Phew, the screen size issue was debated to death some time ago, and yeah it was also said that the Tablet format was gone in favor for Smartphone one.
I remember being commented that the new size was thought as the non-full screen mode of current apps in current tablets. Start your app, do not maximize it, and that's the size you were getting.
Despite everything, the N900, from the official web page "a high-performance mobile computer with a powerful processor, large internal storage, and sharp touch-screen display."
Now, if you say "inferior" because it is resistive, well, that is not the case. Resistive has been adopted because the user cases for the N900 see it suitable; AND reports from people that has actually used the tablet mention it as very sensitive (at the point they couldn't guess if it was capacitive or not) and that the UI has been designed in such a way that the use of a stylus is not needed (but it is there if you want/need it).
If there is a standard computer screen size rule that determines the minimum size acceptable before a company can label a device so, I'm open to it. Link?
If there is a standard computer screen size rule that determines the minimum size acceptable before a company can label a device so, I'm open to it. Link?
Just because a company would like to market something as X doesn't mean it's not Y. In this case, it's a smartphone.
Just because a company would like to market something as X doesn't mean it's not Y. In this case, it's a smartphone.
Well, we know the reasons why Nokia decided to billed it as a mobile computer: its capabilities, specs and designed way of use (almost no portrait mode), and software heritage, between others. Would be interesting to know your parameters to call it a smartphone.
For what is worth, I have been showing the info of the N900 to friends with different backgrounds, and none guessed that it could make phone calls.
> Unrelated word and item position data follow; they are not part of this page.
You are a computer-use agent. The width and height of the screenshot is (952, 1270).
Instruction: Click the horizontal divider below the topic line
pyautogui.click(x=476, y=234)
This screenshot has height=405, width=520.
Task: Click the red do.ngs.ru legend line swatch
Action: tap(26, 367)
Everyone thought it was a mobile computer (heck they even said "mobile" by themselves).
There's nothing inferior about the N900's screen. Small, yes. Inferior, no. You've never seen a smartphone with a screen like this.
Maemo 5 doesn't feel like a smartphone OS. It feels like the tablet OS with a telephony component added in. The phone capabilities are very much a secondary thing.
Off-topic: and btw, qole has actually used the N900
On-topic: What is needed for the community SSU to happen? I have been reading the threads, but not sure about it. I am getting a bit bored of OS2008 (specially compared to what I read of the N900), but Mer seems a bit far away still... and Android is in the same (N800 with full Android would be very interesting...)
Maemo 5 doesn't feel like a smartphone OS. It feels like the tablet OS with a telephony component added in. The phone capabilities are very much a secondary thing.
Hey, but if *I* decide the phone capabilities are primary, then they are!